Early in 2022 property prices peaked throughout the world. In late May 2022 interest rates rose breaking an 11-year downtrend. In June 2022 I wrote a blog headed ‘The Boom is Over’ and property prices have been in retracement mode ever since.

Why do I say, ‘it should never have happened?’ Because it was all due to P-plated politicians paranoid that the Pandemic would bring on a recession, which it didn’t but now it’s about to due to a massive uplift in interest rates, amongst other things. Interest rates should never have gone below 2%. All Australians were into property many for the first time because money was readily available at virtually no cost. It was cheaper to service a mortgage that to rent the same property.

In contrast to 12 months ago, the household focus is now on the higher cost of everything the most significant being the increased cost of a mortgage. On a $500,000 loan that is an extra $1,000 per month just to pay the interest without any benefits. The ‘reserve funds’ of most households to cover price surges will be gone by early 2023. With other added costs it will mean that discretionary spending will come to a halt so it’s tata to hospitality and travel. The unintended consequence of an overshoot in interest rates on the downside is that there are now people who own property who should never have been allowed that opportunity. Mortgage delinquency will be a real concern in this sector next year.

The market is now in a rental boom that again resulted from the overshoot in interest rates. The bottom end buyers were predominately purchasing rental properties but are now owner occupied. The resultant under-supply of stock in this sector is a major concern and at the moment in our not insignificant rent roll we have virtually no vacancies. Some of our landlords are feeling sorry for tenants but I would remind you that a tenant is only paying a 5 – 10% increase in rent whereas a mortgaged homeowner is paying 100% increase in interest. For the decade since the GFC in 2009 there were very few rental increases but eventually all markets return to the mean, and this is just another example of that. The increase in supply that is required to offset a depleted market is at least 2 – 3 years away and significant rent increases will continue through that period.

On a positive note, the major indicators that dictated the mood in 2022 are changing.
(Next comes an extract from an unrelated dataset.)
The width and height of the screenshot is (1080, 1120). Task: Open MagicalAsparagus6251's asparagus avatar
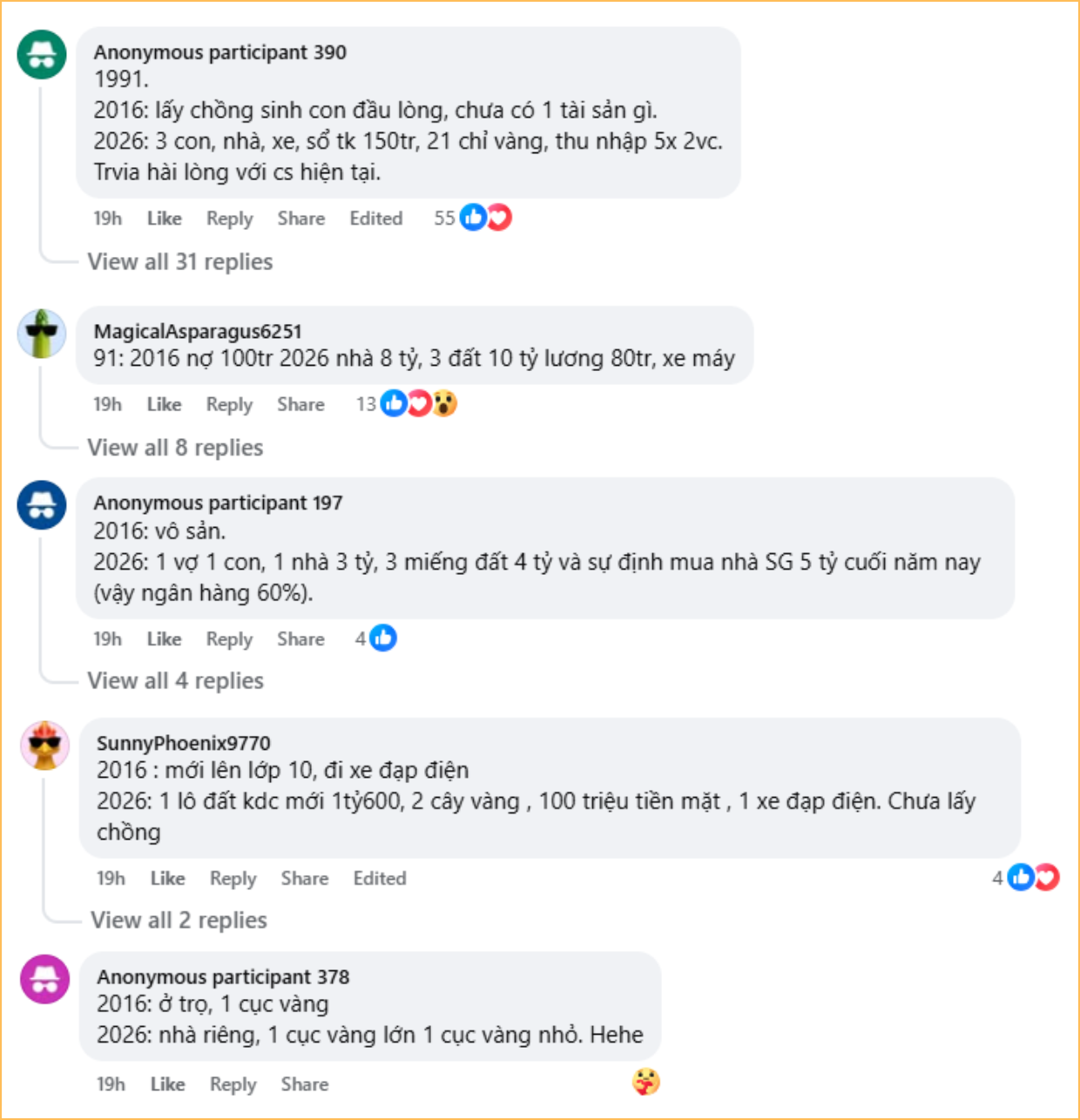click(x=42, y=333)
The supply chain is starting to normalise and in the last 4 months the cost of containers has dropped 75%, oil prices 40%, steel prices 50% and the supply of microchips is getting back on target. We are all hopeful of a resolve in the Ukraine war but the rebuild will be long and costly. On the inflation front there is a glimmer of hope with the latest monthly figure for October in the U.S. coming in under expectations. The next monthly figures for November and December will confirm whether the fight against inflation is being won and so end the rise in interest rates. Any relief in this area will create a positive response and the property market will stabilise.

Major gains in the property market during 2023 will not occur however we are coming off a once in a hundred-year boom which delivered outrageous gains some of which will now be given up in the retracement process, but the net outcome will be positive from where we were pre- Pandemic.

Jackman & Treloar through 2022 has enjoyed the fabulous support of all of our clients and we thank you sincerely for that. We have and will continue to work very hard in providing you with the ultimate service in all matters of real estate.

Wishing you all a Very Merry and Happy Xmas and the best in all things in 2023.